On Apple M4 (8 cores):

Operation	Rate
Add (single)	3,500/sec
Add (bulk, 1000 items)	380/sec
Check	5,400/sec
Top-10 (1000 items)	36,000/sec

Memory: ~2 MB for 100K expected items

Use Cases

1. Social Media Trending

hm = HeatMap(half_life_seconds=300.0)  # 5-minute half-life

for tweet in tweet_stream:
    for hashtag in tweet.hashtags:
        hm.add(hashtag)

# Get trending hashtags
trending = hm.top(10)

2. Network Monitoring / DDoS Detection

hm = HeatMap(half_life_seconds=10.0)  # 10-second half-life

for packet in network_stream:
    hm.add(packet.source_ip)

# Detect hot IPs (potential attack)
for ip, heat in hm.top(100):
    if heat > THRESHOLD:
        alert(f"Suspicious traffic from {ip}")

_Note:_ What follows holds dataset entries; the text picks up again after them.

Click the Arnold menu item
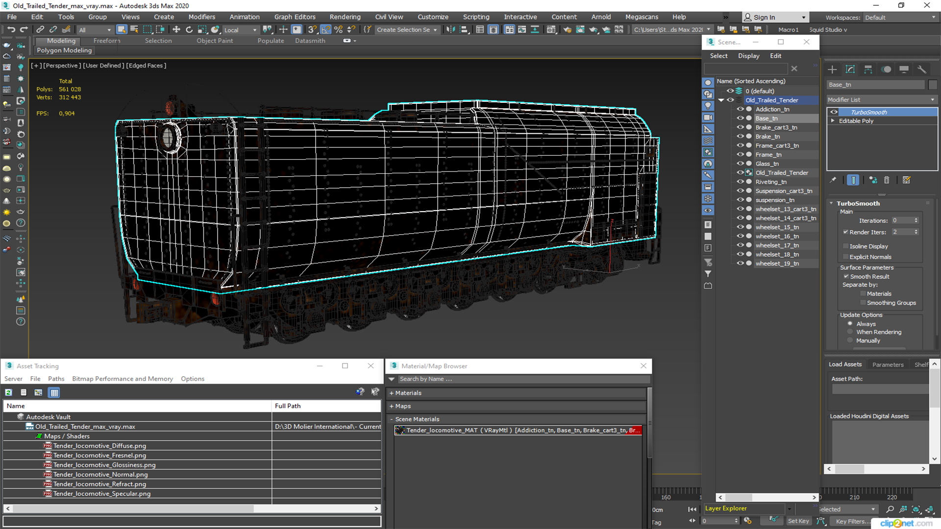The image size is (941, 529). point(600,17)
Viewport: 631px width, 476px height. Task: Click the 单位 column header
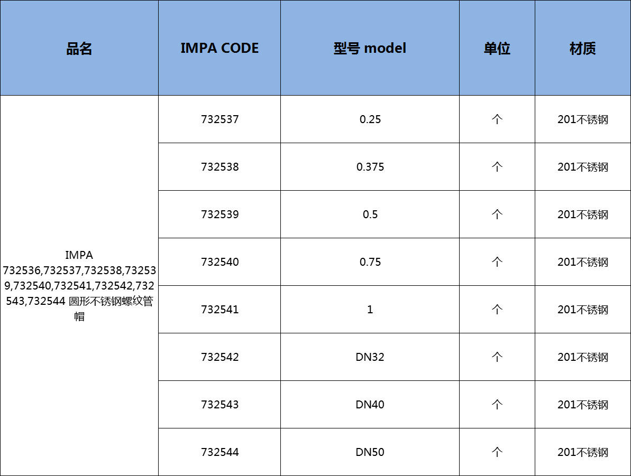coord(497,48)
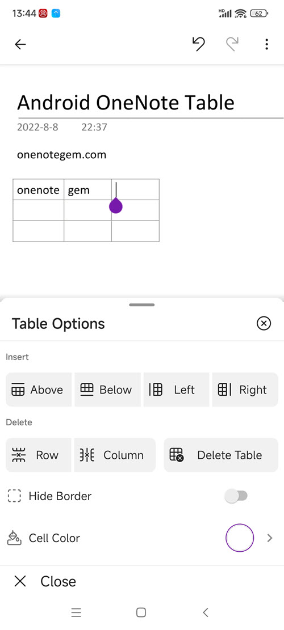The width and height of the screenshot is (284, 630).
Task: Tap the table cell containing "gem"
Action: pyautogui.click(x=87, y=189)
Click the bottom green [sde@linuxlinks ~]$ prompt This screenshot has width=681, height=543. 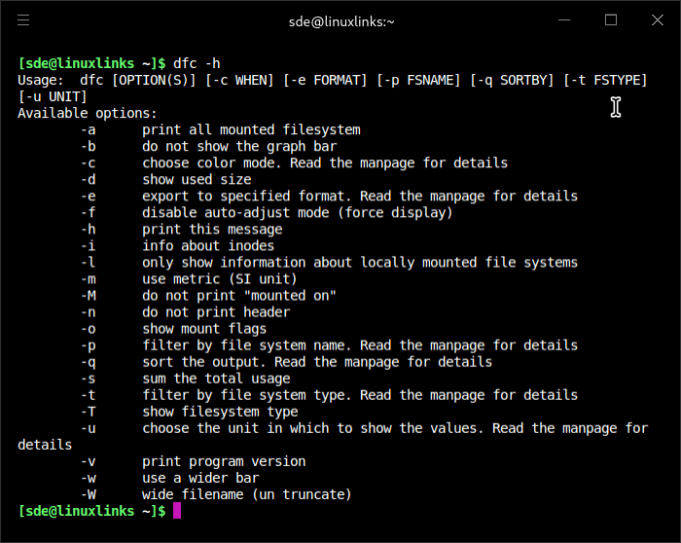tap(91, 511)
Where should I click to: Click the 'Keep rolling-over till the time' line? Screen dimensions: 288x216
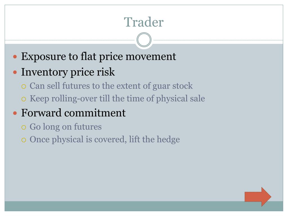click(117, 99)
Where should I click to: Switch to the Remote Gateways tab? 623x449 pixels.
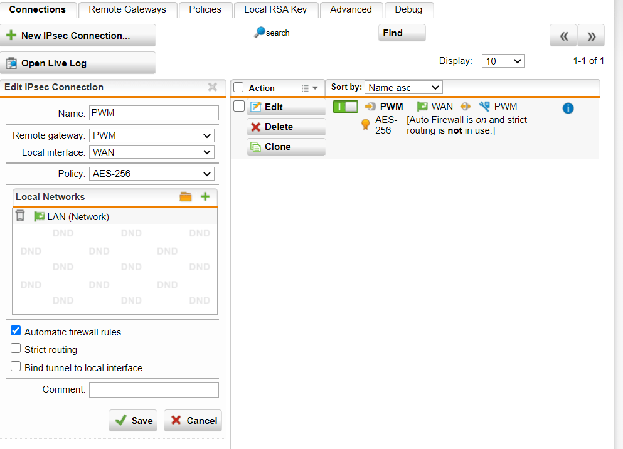point(127,9)
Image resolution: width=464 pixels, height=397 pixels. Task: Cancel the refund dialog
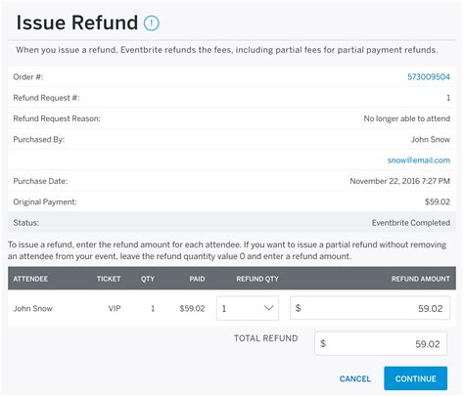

3. E-commerce Trending Products

hm = HeatMap(half_life_seconds=3600.0)  # 1-hour half-life

for page_view in page_views:
    hm.add(page_view.product_id)

# Show trending on homepage
trending_products = [item for item, _ in hm.top(20)]

4. Rate Limiting

hm = HeatMap(half_life_seconds=60.0)  # 1-minute window

def check_rate_limit(user_id):
    hm.add(user_id)
    _, heat = hm.check(user_id)
    
    if heat > 100:  # Max 100 requests per minute
        raise RateLimitExceeded()

Theoretical Guarantees

Theorem 1: Decay Accuracy

The discrete approximation converges to the continuous solution:

H_discrete(t) → H_continuous(t) as decay_interval → 0

Theorem 2: Space-Error Tradeoff

With m slots and k hash functions for n items:

P(false positive) ≤ (1 - e^(-kn/m))^k

Theorem 3: Trend Detection

If item x is truly among the top-k and has heat H_x > θ:

P(x ∈ top-k result) ≥ 1 - ε

Where ε depends on error_rate and decay_factor.

Development

# Clone repo
git clone https://github.com/thecliffhanger/heatmap-sketch.git
cd heatmap-sketch

# Create virtual environment
python -m venv venv
source venv/bin/activate

# Install dev dependencies
pip install -e ".[dev]"

# Run tests (168 tests)
pytest tests/ -v

# Run benchmarks
pytest tests/ --benchmark-only

Citation

If you use HeatMap in your research, please cite:

@software{heatmap_sketch2026,
  title={HeatMap Sketch: A Data Structure for Time-Decayed Popularity},
  author={Teja},
  year={2026},
  url={https://github.com/thecliffhanger/heatmap-sketch}
}

License

MIT

Author

Teja

---

HeatMap: Because "what's trending" ≠ "what's frequent."